:: Data for review ::
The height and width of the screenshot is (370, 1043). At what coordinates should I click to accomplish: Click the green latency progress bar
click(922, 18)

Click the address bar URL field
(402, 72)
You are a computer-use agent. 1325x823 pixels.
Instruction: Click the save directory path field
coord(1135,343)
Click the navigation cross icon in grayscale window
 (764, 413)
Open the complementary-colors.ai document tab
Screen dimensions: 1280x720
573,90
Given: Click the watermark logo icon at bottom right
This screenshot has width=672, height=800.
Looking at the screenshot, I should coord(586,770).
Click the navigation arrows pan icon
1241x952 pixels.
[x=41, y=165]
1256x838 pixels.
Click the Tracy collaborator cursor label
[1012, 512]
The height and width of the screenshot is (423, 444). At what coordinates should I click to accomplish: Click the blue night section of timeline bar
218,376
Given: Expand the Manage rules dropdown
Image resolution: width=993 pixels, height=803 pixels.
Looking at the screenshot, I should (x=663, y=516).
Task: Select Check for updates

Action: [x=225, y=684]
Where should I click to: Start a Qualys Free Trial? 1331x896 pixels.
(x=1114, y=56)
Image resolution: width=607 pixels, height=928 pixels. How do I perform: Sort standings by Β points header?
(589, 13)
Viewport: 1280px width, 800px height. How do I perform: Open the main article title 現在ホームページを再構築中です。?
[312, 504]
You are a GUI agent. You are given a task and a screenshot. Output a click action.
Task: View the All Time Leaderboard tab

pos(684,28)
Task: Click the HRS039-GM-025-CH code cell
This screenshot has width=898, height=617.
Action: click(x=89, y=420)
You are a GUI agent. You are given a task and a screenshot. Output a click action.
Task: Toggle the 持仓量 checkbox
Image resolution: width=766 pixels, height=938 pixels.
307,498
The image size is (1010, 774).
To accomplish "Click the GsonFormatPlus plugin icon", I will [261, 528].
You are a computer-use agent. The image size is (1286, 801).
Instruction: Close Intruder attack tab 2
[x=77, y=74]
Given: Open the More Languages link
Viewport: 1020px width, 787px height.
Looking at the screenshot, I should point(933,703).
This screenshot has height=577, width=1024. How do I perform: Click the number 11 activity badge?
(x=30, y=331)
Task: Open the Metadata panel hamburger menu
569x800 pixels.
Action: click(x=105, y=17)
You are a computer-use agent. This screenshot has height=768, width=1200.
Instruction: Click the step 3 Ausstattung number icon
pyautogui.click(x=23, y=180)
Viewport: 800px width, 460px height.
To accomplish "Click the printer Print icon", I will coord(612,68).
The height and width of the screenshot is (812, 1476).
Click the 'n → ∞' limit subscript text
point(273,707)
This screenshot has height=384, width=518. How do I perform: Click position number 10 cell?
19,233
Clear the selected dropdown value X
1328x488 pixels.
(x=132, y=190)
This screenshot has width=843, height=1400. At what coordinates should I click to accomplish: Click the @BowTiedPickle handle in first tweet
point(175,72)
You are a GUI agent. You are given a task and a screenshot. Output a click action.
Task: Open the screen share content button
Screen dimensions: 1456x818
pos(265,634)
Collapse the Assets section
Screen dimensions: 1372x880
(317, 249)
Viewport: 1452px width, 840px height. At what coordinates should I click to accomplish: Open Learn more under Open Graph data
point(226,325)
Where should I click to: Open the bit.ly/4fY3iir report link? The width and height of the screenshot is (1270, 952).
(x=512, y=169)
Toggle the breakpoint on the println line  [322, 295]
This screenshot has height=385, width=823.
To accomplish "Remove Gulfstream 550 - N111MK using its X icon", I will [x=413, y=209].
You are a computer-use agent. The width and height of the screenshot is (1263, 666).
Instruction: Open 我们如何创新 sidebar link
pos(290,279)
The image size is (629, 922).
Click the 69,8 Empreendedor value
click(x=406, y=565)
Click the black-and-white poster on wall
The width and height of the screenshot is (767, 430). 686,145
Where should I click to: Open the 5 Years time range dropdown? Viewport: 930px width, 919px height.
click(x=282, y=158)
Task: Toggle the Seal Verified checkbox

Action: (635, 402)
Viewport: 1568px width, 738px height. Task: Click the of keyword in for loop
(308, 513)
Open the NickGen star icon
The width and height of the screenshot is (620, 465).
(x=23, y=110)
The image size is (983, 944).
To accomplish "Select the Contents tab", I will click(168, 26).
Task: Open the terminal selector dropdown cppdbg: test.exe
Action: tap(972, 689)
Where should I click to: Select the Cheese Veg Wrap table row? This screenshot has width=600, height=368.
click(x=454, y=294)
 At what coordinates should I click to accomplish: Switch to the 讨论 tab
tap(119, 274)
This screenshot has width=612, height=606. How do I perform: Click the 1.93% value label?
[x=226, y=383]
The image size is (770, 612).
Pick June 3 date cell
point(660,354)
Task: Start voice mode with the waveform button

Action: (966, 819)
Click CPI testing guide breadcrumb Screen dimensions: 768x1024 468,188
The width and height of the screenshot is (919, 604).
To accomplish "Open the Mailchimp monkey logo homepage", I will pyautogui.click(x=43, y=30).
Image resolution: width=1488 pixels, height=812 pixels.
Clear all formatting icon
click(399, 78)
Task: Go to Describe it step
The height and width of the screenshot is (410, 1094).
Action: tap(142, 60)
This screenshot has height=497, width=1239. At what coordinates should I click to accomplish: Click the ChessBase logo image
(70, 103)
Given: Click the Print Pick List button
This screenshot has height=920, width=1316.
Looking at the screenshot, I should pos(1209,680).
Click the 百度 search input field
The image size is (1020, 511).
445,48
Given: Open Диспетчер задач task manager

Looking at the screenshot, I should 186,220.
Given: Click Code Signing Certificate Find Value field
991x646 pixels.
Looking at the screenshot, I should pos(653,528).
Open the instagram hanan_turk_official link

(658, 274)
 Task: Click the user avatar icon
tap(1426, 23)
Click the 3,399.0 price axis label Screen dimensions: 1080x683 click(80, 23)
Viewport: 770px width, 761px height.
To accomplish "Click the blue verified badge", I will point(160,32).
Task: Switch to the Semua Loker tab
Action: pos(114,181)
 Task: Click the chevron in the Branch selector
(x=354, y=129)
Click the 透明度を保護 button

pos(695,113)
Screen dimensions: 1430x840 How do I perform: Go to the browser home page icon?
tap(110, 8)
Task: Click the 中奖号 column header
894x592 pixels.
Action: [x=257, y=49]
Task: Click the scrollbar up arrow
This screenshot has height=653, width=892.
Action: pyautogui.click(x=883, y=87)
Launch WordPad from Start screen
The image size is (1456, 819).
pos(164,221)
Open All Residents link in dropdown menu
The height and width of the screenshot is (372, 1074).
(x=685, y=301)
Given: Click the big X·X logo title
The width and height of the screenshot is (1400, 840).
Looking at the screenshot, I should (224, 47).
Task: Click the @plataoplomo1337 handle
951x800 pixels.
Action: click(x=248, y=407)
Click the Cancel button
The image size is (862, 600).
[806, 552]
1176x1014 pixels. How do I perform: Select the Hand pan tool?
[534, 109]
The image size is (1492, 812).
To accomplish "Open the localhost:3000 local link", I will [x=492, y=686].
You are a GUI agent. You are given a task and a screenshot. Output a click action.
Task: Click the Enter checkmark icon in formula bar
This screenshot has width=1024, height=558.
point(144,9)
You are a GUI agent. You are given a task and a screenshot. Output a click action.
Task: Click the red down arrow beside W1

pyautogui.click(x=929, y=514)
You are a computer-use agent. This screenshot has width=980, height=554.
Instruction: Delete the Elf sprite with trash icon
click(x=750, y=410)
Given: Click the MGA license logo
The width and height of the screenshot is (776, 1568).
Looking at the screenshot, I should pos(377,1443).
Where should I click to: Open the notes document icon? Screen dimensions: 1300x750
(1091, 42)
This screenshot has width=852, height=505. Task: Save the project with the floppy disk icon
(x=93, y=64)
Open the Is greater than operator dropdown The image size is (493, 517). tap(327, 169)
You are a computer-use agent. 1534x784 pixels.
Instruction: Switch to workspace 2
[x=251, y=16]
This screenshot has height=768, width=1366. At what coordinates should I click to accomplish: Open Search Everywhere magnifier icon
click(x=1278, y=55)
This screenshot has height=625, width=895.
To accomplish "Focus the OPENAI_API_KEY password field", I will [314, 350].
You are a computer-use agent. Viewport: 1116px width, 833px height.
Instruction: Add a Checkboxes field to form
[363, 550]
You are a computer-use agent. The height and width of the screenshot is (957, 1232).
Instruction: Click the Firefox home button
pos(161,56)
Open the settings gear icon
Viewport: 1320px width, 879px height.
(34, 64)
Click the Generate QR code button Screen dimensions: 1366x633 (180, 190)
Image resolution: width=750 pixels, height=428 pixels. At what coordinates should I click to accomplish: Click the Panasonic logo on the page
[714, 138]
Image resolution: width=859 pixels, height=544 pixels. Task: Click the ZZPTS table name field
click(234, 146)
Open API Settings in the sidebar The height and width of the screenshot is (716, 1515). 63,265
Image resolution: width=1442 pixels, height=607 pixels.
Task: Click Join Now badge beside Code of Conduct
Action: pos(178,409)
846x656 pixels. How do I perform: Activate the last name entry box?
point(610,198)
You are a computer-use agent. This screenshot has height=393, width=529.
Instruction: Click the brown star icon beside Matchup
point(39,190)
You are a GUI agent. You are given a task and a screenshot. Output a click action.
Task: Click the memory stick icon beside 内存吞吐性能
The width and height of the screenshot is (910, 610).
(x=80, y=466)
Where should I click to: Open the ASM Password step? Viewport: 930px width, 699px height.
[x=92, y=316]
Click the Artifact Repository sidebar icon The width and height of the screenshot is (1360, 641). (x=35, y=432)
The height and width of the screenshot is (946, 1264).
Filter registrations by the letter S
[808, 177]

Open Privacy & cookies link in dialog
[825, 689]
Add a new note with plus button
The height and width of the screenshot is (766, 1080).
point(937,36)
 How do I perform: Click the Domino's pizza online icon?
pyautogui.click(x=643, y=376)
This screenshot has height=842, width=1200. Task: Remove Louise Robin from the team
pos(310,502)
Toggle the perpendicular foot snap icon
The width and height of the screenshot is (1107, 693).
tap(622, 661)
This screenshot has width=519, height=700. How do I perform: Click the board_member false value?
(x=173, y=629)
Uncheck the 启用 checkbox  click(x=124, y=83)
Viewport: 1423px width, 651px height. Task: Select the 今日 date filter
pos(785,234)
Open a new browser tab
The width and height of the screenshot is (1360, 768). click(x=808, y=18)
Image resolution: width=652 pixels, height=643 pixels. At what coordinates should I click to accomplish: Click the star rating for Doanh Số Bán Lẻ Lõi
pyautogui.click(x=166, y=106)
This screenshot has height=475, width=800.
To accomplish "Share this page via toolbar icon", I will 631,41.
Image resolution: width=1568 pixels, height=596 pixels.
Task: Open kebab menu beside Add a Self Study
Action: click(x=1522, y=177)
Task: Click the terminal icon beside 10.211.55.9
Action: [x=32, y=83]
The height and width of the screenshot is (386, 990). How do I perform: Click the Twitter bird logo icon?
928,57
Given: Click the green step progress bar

:: Your goal ::
Looking at the material above, say how many of its lines include "computer", and give nothing besides the number.

:: Your response ::
9